*** DATA FOR THIS TASK ***

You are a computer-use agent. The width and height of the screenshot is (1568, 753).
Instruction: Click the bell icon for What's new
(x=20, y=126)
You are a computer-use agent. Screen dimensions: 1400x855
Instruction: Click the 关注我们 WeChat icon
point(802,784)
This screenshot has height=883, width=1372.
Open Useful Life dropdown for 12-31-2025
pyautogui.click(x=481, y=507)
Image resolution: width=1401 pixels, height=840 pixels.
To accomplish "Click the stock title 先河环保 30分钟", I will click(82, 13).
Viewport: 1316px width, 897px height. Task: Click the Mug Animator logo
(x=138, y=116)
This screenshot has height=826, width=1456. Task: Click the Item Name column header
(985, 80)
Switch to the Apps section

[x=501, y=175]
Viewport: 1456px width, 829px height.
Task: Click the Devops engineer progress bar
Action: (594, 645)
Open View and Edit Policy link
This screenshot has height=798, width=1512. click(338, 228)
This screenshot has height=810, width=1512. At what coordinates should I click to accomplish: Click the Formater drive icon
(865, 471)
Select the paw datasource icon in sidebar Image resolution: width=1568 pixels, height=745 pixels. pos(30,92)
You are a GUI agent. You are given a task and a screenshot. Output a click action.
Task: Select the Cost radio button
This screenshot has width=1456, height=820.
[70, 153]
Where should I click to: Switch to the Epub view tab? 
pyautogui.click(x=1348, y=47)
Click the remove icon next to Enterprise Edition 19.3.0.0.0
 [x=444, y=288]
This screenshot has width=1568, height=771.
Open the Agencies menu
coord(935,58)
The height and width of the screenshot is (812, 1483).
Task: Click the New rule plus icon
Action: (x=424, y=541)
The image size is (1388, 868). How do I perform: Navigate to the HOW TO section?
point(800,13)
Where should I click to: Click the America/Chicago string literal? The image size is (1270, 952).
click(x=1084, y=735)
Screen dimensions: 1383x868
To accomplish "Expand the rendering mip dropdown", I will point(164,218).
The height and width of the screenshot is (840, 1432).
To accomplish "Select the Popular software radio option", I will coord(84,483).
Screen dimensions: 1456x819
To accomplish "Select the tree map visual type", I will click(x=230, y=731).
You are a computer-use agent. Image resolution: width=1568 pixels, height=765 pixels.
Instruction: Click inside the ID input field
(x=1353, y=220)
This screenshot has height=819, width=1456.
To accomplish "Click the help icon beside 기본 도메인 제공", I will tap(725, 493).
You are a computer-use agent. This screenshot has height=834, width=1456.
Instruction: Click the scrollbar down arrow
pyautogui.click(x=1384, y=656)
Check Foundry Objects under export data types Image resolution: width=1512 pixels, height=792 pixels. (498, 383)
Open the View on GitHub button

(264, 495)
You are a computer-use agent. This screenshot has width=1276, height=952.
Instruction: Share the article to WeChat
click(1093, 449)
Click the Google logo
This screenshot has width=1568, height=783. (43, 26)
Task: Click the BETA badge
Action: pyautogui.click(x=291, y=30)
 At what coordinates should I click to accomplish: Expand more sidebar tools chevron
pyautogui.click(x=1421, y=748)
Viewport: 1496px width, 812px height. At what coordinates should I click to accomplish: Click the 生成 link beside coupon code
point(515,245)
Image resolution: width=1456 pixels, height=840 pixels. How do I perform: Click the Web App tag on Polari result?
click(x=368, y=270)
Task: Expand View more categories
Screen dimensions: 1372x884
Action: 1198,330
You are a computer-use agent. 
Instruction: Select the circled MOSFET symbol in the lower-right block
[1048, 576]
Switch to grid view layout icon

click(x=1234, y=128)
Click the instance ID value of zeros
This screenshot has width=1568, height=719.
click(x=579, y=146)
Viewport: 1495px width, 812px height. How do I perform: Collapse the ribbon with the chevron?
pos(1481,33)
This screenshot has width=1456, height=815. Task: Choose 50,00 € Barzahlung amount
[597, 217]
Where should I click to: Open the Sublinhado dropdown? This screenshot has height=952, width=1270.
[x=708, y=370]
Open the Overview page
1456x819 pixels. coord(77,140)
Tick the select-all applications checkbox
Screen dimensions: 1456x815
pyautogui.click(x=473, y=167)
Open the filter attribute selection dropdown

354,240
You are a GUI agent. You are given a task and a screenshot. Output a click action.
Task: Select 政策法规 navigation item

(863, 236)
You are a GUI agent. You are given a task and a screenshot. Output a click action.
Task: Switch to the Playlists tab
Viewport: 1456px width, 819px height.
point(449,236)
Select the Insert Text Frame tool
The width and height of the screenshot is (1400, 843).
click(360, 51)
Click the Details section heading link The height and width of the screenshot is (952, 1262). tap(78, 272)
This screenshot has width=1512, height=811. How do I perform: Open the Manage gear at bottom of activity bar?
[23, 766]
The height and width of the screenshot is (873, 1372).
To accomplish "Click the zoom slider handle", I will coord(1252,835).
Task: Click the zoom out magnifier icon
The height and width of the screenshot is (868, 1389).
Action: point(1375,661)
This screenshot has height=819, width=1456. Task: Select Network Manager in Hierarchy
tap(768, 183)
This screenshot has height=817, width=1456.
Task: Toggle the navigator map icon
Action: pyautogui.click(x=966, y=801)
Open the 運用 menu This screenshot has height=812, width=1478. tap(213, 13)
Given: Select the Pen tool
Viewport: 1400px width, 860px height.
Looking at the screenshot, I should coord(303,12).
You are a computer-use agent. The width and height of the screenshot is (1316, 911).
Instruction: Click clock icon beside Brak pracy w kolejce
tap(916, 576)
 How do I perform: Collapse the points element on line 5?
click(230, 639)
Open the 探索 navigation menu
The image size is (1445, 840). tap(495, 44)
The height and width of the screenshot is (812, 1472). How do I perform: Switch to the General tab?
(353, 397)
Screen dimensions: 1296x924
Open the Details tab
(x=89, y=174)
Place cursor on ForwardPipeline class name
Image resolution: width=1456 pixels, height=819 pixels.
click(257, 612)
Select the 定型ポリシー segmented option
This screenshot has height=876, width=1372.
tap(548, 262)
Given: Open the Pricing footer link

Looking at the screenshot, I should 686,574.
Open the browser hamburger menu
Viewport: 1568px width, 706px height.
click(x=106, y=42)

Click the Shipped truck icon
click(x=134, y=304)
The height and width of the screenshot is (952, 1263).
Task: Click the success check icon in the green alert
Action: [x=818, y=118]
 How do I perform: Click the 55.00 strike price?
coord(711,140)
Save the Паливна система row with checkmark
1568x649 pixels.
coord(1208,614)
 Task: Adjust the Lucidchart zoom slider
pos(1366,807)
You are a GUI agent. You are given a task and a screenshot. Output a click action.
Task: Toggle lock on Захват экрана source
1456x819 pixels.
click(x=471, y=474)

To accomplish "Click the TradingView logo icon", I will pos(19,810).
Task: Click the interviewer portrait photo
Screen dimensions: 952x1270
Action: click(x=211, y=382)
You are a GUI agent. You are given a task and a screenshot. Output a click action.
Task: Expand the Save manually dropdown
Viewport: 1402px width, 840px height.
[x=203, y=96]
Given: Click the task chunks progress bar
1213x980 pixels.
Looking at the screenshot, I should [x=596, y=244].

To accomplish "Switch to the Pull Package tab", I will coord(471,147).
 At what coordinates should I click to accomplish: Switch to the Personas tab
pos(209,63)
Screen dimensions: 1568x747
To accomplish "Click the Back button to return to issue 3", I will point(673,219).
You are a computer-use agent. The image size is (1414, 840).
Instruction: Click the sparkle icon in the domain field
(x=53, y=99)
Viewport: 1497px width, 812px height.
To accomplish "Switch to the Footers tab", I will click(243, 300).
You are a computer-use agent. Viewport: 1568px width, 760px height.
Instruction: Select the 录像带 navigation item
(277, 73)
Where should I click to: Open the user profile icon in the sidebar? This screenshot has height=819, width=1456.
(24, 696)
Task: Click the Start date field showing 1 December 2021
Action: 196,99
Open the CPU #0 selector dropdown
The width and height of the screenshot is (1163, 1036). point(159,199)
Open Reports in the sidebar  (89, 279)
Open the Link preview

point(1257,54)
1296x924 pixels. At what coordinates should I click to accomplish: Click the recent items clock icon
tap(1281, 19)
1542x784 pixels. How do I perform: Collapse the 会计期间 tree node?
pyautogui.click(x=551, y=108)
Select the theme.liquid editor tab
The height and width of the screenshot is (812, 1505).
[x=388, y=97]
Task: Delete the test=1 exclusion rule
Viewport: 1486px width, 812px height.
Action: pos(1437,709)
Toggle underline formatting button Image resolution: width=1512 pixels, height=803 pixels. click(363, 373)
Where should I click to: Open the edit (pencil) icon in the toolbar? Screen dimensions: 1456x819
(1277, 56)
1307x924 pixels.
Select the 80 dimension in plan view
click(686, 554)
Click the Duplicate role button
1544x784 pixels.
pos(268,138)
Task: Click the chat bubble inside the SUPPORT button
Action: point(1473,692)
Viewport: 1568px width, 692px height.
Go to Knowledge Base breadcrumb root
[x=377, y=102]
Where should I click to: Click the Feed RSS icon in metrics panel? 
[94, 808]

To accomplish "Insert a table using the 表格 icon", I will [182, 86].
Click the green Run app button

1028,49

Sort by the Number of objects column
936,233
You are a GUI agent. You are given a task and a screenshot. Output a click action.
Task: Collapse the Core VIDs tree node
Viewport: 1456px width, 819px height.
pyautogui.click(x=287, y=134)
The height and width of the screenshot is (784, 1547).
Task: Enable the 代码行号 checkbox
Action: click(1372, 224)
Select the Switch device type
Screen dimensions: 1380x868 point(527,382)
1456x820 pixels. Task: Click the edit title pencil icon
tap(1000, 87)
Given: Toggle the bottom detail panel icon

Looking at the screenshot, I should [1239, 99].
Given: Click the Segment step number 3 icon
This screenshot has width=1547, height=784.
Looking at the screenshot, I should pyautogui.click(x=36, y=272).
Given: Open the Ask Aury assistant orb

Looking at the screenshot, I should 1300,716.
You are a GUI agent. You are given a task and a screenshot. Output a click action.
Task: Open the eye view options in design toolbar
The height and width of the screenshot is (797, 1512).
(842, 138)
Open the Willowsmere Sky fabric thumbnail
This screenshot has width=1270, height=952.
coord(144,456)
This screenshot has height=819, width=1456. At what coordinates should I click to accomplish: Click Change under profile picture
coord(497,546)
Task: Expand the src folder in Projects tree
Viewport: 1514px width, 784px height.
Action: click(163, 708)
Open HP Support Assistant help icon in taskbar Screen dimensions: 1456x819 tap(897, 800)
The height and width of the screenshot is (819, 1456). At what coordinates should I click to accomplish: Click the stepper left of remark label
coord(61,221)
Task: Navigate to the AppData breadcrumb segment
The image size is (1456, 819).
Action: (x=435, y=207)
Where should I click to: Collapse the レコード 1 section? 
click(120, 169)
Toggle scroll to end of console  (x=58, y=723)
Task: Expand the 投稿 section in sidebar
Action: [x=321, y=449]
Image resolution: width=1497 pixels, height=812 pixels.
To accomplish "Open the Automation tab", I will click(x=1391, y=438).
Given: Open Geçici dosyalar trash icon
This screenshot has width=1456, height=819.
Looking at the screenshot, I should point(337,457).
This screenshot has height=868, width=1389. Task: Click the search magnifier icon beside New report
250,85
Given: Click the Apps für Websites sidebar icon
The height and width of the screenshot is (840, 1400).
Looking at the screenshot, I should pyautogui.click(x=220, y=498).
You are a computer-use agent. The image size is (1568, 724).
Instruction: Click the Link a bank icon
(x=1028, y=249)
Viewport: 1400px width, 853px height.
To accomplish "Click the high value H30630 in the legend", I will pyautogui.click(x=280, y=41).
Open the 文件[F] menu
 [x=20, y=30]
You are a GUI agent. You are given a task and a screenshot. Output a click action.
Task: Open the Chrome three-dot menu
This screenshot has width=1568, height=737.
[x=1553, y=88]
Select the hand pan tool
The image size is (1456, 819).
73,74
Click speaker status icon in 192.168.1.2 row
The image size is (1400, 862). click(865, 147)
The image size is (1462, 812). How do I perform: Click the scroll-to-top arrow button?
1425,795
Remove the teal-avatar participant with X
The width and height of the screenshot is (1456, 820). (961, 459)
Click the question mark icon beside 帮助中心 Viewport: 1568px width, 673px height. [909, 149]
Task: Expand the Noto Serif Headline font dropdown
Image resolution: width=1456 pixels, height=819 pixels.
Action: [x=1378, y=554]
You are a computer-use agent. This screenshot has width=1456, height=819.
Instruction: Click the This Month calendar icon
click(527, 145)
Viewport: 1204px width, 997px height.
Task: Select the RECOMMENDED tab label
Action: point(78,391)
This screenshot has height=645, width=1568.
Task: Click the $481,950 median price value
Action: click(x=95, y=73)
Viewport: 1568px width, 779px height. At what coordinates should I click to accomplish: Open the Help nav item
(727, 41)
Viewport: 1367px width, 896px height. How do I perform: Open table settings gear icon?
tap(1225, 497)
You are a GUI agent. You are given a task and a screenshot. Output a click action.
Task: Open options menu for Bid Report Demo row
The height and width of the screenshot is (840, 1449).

*** End of DATA FOR THIS TASK ***

WORK ITEM:
Restate word for word the entries above, starting at the line with "Viewport: 1568px width, 692px height." and ending at the line with "Given: Click the Segment step number 3 icon", inclusive, and no others.

TASK RESULT:
Viewport: 1568px width, 692px height.
Go to Knowledge Base breadcrumb root
[x=377, y=102]
Where should I click to: Click the Feed RSS icon in metrics panel? 
[94, 808]

To accomplish "Insert a table using the 表格 icon", I will [182, 86].
Click the green Run app button

1028,49

Sort by the Number of objects column
936,233
You are a GUI agent. You are given a task and a screenshot. Output a click action.
Task: Collapse the Core VIDs tree node
Viewport: 1456px width, 819px height.
pyautogui.click(x=287, y=134)
The height and width of the screenshot is (784, 1547).
Task: Enable the 代码行号 checkbox
Action: click(1372, 224)
Select the Switch device type
Screen dimensions: 1380x868 point(527,382)
1456x820 pixels. Task: Click the edit title pencil icon
tap(1000, 87)
Given: Toggle the bottom detail panel icon

Looking at the screenshot, I should [1239, 99].
Given: Click the Segment step number 3 icon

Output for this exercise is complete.